Alina mempercepat langkah, berusaha tiba tanpa terlalu mencolok. Ia tidak ingin Direktur atau staf lain melihatnya datang tanpa kendaraan, karena biasanya sebagian besar murid datang dengan mobil-mobil mewah.

Kemudian,

CEKREKK

..

CEKREKKKK!!!!

Cahaya terang menyilaukan matanya. Dia tersentak mundur. Kamera mulai bermunculan. Suara dan teriakan tak terduga menyertainya.

Alina terhuyung, bingung, jantungnya berdegup kencang. Ia mendongak, berusaha menemukan jalan keluar, tetapi tubuhnya terasa terjepit di antara wartawan yang terus memanggil namanya.

“Apa perasaanmu sekarang?”

“Bagaimana rasanya kembali?”

“Apakah benar kau.."

Ia hampir tidak bisa menangkap satu kata pun. Tiba-tiba, sebuah kehadiran mendominasi kerumunan. Seorang laki-laki paling tampan yang pernah Alina lihat, dengan kacamata hitam dan topi yang menutupi sebagian wajahnya, muncul entah dari mana.

Matanya tidak dapat menangkapnya dengan jelas karena kilatan kamera masih terus menyala, tapi sosok itu langsung berada di sampingnya. Tanpa bicara, lengannya melingkar lembut di pinggul Alina, menariknya dekat dengan kepercayaan diri yang terasa alami.

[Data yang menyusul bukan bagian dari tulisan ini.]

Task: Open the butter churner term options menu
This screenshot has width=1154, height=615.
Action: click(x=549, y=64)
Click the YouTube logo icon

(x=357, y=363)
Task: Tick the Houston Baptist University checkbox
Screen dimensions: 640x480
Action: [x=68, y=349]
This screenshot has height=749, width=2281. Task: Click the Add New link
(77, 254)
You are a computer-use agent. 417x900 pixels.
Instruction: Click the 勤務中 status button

Sementara lengan yang satunya lagi menghalau kerumunan dengan tegas, seakan sudah terbiasa menghadapi situasi seperti ini. Alina samar-samar mendengar suara rendah dan tenang, berkata,

"Hei, beri dia jalan.."

Alina merasakan tubuhnya digerakkan dengan lancar, hampir tanpa sadar, menuju mobil mewah yang entah bagaimana telah diparkir sangat dekat. Sebelum ia sempat berpikir lebih jauh, dia sudah berada di dalam mobil, duduk di kursi penumpang, sementara laki-laki itu menutup pintu di sampingnya.

Dia memegang kedua pundak Alina dan tubuh mereka menjadi sangat dekat.

"Kamu baik-baik saja, kan?" Tanyanya, Alina berani bersumpah jika jantungnya berhenti berdetak.

"Eh... Ya, aku.. Aku baik-baik saja."

"Kamu seharusnya tidak berjalan sendirian di tempat seperti ini."

Dia bergumam pelan sambil menyalakan mobilnya. Alina akhirnya mulai bernapas lagi.

"Wartawan di luar gerbang itu bukan dari media resmi."

Alina menoleh, sedikit bingung oleh pernyataannya. "Bukan wartawan resmi?"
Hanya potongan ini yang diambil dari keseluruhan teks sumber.